* Start *

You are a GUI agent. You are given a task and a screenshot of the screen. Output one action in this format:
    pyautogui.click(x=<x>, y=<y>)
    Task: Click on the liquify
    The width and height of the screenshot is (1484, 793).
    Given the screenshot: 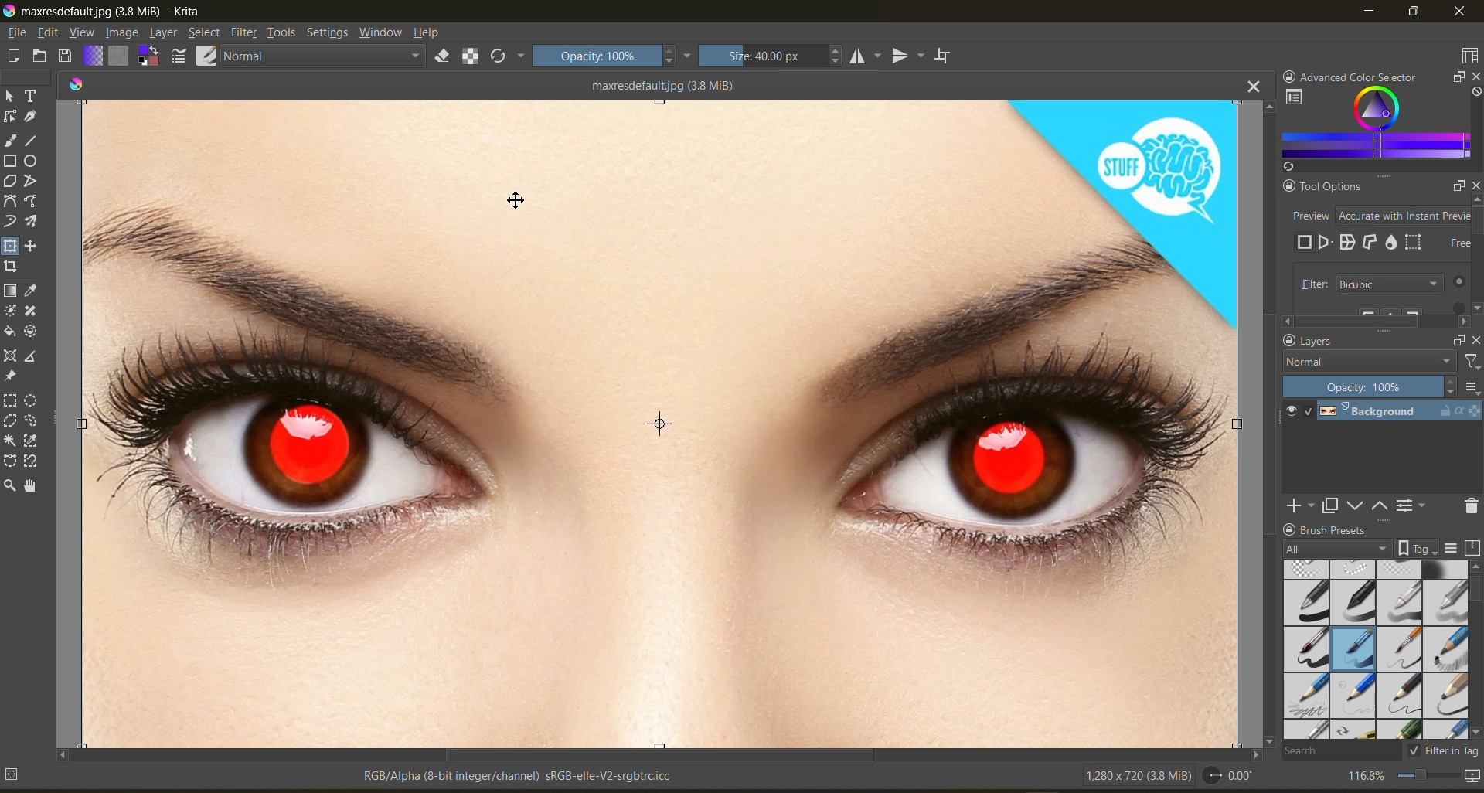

* End *

### What the exercise asks
Replace every "screenshot" in the records with "screen capture" and keep all other text the same. Leave the pictures out of your answer.

### Expected output
You are a GUI agent. You are given a task and a screen capture of the screen. Output one action in this format:
    pyautogui.click(x=<x>, y=<y>)
    Task: Click on the liquify
    The width and height of the screen capture is (1484, 793).
    Given the screen capture: 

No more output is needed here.